Uma quadrilha especializada em receptação e venda de carros e peças veiculares roubadas foi alvo de uma megaoperação deflagrada, nesta quarta-feira (17), pelo Grupo de Atuação Especial de Combate ao Crime Organizado (Gaeco) do Ministério Público. Além dos roubos e furtos dos automóveis, a organização criminosa também é investigada por cometer fraudes contra seguradoras. O prejuízo estimado somente em 2016, conforme balanço da Confederação Nacional de Empresas de Seguros, é de R$ 520 milhões.

A operação, denominada Calhambeque, foi realizada no Sul de Minas e em algumas cidades de São Paulo. Essa é a segunda fase da ação, que na primeira etapa cumpriu 16 mandados de busca e apreensão e outros 16 de prisão preventiva. Além disso, 12 pessoas foram presas em flagrante. Na ocasião, de acordo com o MP, diversos veículos adulterados e produtos de crime foram localizados.

As investigações prosseguiram e foi descoberto que a quadrilha continuava a cometer o mesmo tipo de crime. Por isso, a Justiça expediu novos mandados de prisões preventivas, que foram executados nesta quarta-feira. Conforme o Gaeco, um advogado da organização, que possui envolvimento ativo com a prática dos crimes, também teve a prisão preventiva decretada. O órgão não divulgou quantos suspeitos foram presos nesta nova fase da operação.

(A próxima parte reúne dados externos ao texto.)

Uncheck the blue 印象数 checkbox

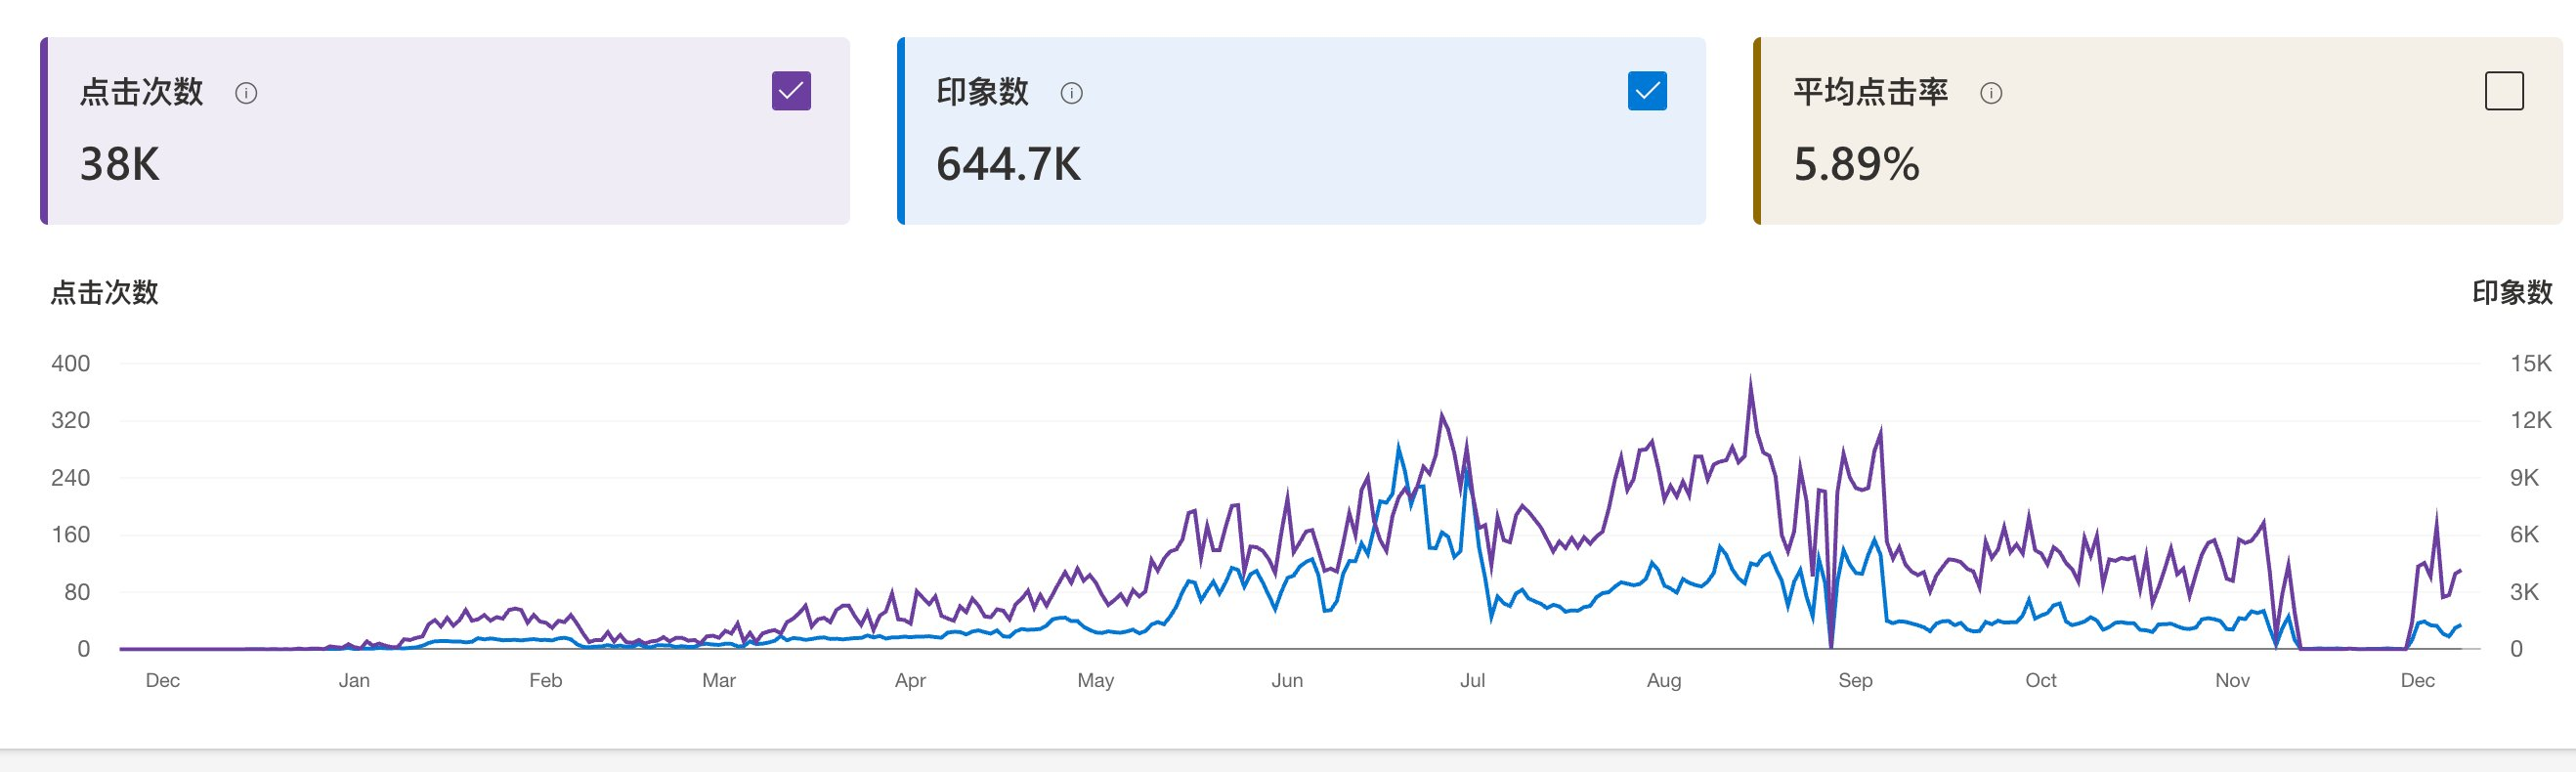1647,91
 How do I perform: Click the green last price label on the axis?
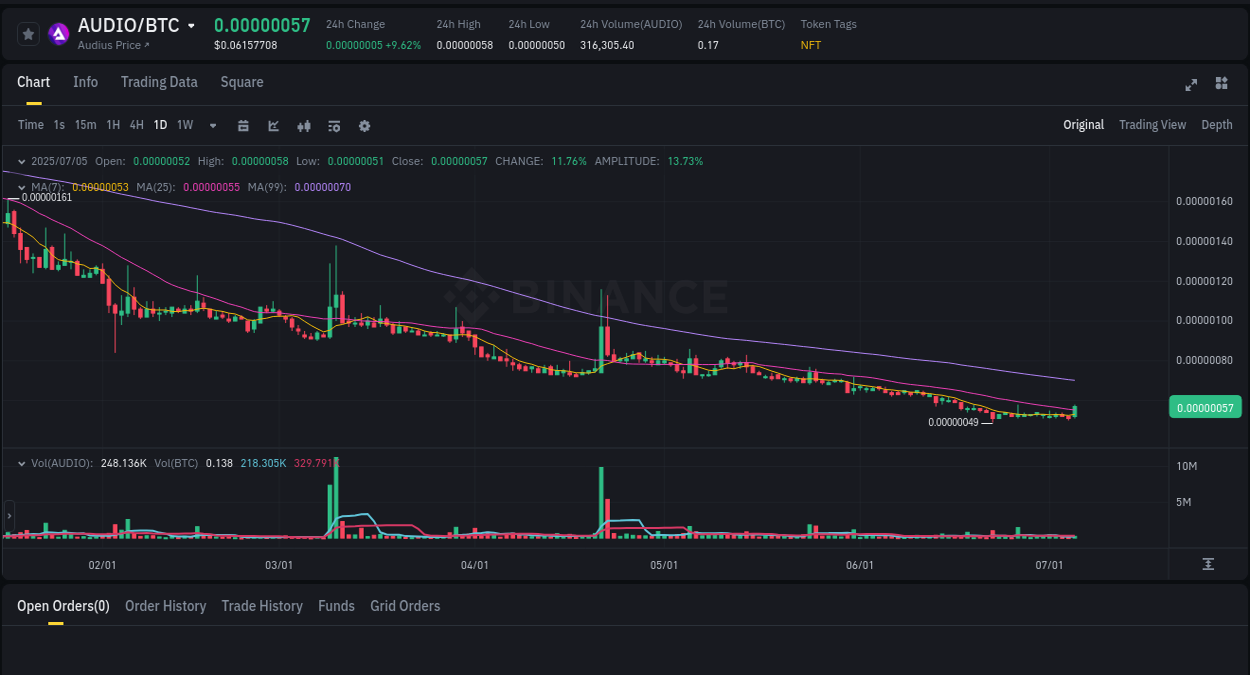[x=1205, y=407]
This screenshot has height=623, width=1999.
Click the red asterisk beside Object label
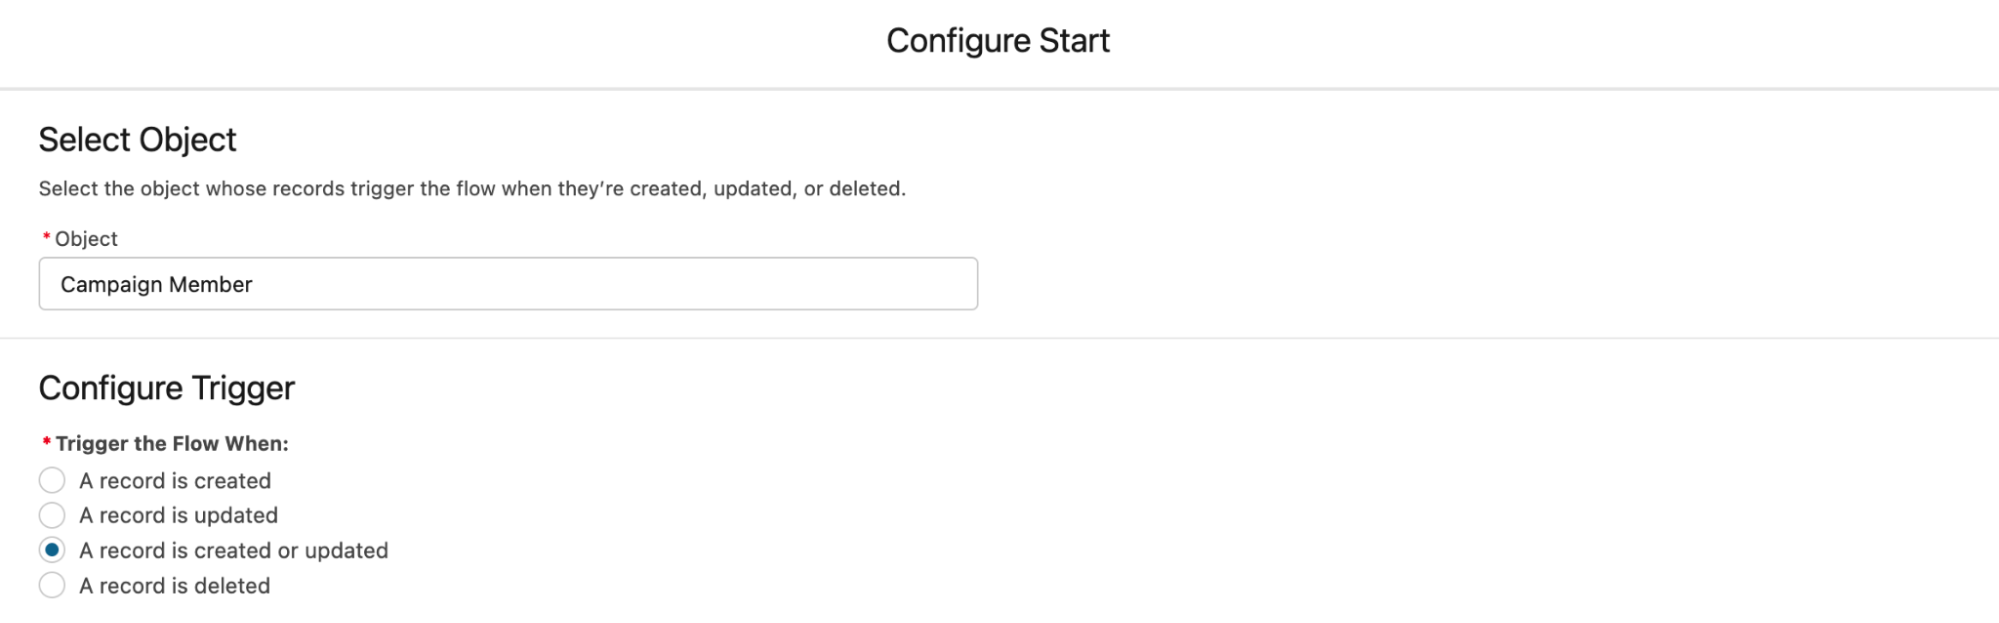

Os investigados podem responder por recepção qualificada, estelionato, adulteração de sinal identificador de veículo automotor e organização criminosa. 

Modo de agir

Os investigadores apuraram que o grupo trazia de São Paulo para as cidades mineiras de Varginha e Elói Mendes automóveis furtados, roubados ou fruto de estelionatos contra seguradoras. Na sequência, os veículos eram desmanchados e tinham as peças vendidas em estabelecimentos dos municípios.